• _TASK MATERIAL_
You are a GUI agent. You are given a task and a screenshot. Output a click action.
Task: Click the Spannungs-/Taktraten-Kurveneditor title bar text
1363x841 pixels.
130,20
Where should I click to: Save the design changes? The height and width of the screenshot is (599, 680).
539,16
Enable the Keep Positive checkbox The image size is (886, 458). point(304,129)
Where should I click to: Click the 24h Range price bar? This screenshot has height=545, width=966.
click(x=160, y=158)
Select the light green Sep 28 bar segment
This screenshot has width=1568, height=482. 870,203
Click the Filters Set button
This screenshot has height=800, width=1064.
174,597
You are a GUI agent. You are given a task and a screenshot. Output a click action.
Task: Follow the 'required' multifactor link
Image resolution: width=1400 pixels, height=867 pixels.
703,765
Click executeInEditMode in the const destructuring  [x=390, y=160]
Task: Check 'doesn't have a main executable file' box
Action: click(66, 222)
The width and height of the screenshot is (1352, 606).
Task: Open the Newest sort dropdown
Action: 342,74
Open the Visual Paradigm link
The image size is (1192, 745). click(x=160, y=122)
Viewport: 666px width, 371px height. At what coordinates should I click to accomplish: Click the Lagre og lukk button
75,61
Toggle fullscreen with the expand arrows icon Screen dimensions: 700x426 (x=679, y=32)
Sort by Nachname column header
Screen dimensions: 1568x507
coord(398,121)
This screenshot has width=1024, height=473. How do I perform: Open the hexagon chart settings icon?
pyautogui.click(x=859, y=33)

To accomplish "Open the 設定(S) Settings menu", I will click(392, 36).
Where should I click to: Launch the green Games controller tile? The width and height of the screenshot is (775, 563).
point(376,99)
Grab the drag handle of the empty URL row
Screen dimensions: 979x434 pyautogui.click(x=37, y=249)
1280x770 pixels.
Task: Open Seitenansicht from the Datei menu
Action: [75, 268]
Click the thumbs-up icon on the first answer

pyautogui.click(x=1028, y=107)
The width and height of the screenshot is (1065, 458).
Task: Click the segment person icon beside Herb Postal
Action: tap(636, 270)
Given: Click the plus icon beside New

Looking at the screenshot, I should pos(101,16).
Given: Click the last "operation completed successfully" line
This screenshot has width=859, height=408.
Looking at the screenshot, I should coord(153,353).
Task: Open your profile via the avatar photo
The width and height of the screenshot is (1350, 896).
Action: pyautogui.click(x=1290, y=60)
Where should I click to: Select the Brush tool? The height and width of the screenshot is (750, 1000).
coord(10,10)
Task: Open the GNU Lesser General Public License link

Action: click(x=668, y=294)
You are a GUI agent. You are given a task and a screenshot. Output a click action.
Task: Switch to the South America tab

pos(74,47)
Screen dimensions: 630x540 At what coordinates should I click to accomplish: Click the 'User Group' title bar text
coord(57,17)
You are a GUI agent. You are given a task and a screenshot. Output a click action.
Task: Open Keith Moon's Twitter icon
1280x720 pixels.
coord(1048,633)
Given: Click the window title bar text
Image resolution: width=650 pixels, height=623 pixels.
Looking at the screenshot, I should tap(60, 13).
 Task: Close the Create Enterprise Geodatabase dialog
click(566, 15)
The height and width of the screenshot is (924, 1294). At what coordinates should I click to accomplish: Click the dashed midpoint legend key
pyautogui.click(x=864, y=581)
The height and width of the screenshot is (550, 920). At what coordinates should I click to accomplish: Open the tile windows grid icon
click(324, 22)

• _REQUIRED ACTION_
Make an exact copy of all the data.

• _YOUR SOLUTION_
You are a GUI agent. You are given a task and a screenshot. Output a click action.
Task: Click the Spannungs-/Taktraten-Kurveneditor title bar text
1363x841 pixels.
130,20
Where should I click to: Save the design changes? The height and width of the screenshot is (599, 680).
539,16
Enable the Keep Positive checkbox The image size is (886, 458). point(304,129)
Where should I click to: Click the 24h Range price bar? This screenshot has height=545, width=966.
click(x=160, y=158)
Select the light green Sep 28 bar segment
This screenshot has width=1568, height=482. 870,203
Click the Filters Set button
This screenshot has height=800, width=1064.
174,597
You are a GUI agent. You are given a task and a screenshot. Output a click action.
Task: Follow the 'required' multifactor link
Image resolution: width=1400 pixels, height=867 pixels.
703,765
Click executeInEditMode in the const destructuring  [x=390, y=160]
Task: Check 'doesn't have a main executable file' box
Action: click(66, 222)
The width and height of the screenshot is (1352, 606).
Task: Open the Newest sort dropdown
Action: 342,74
Open the Visual Paradigm link
The image size is (1192, 745). click(x=160, y=122)
Viewport: 666px width, 371px height. At what coordinates should I click to accomplish: Click the Lagre og lukk button
75,61
Toggle fullscreen with the expand arrows icon Screen dimensions: 700x426 (x=679, y=32)
Sort by Nachname column header
Screen dimensions: 1568x507
coord(398,121)
This screenshot has width=1024, height=473. How do I perform: Open the hexagon chart settings icon?
pyautogui.click(x=859, y=33)

To accomplish "Open the 設定(S) Settings menu", I will click(392, 36).
Where should I click to: Launch the green Games controller tile? The width and height of the screenshot is (775, 563).
point(376,99)
Grab the drag handle of the empty URL row
Screen dimensions: 979x434 pyautogui.click(x=37, y=249)
1280x770 pixels.
Task: Open Seitenansicht from the Datei menu
Action: [75, 268]
Click the thumbs-up icon on the first answer

pyautogui.click(x=1028, y=107)
The width and height of the screenshot is (1065, 458).
Task: Click the segment person icon beside Herb Postal
Action: tap(636, 270)
Given: Click the plus icon beside New

Looking at the screenshot, I should pos(101,16).
Given: Click the last "operation completed successfully" line
This screenshot has width=859, height=408.
Looking at the screenshot, I should coord(153,353).
Task: Open your profile via the avatar photo
The width and height of the screenshot is (1350, 896).
Action: pyautogui.click(x=1290, y=60)
Where should I click to: Select the Brush tool? The height and width of the screenshot is (750, 1000).
coord(10,10)
Task: Open the GNU Lesser General Public License link

Action: click(x=668, y=294)
You are a GUI agent. You are given a task and a screenshot. Output a click action.
Task: Switch to the South America tab

pos(74,47)
Screen dimensions: 630x540 At what coordinates should I click to accomplish: Click the 'User Group' title bar text
coord(57,17)
You are a GUI agent. You are given a task and a screenshot. Output a click action.
Task: Open Keith Moon's Twitter icon
1280x720 pixels.
coord(1048,633)
Given: Click the window title bar text
Image resolution: width=650 pixels, height=623 pixels.
Looking at the screenshot, I should tap(60, 13).
 Task: Close the Create Enterprise Geodatabase dialog
click(566, 15)
The height and width of the screenshot is (924, 1294). At what coordinates should I click to accomplish: Click the dashed midpoint legend key
pyautogui.click(x=864, y=581)
The height and width of the screenshot is (550, 920). At what coordinates should I click to accomplish: Open the tile windows grid icon
click(324, 22)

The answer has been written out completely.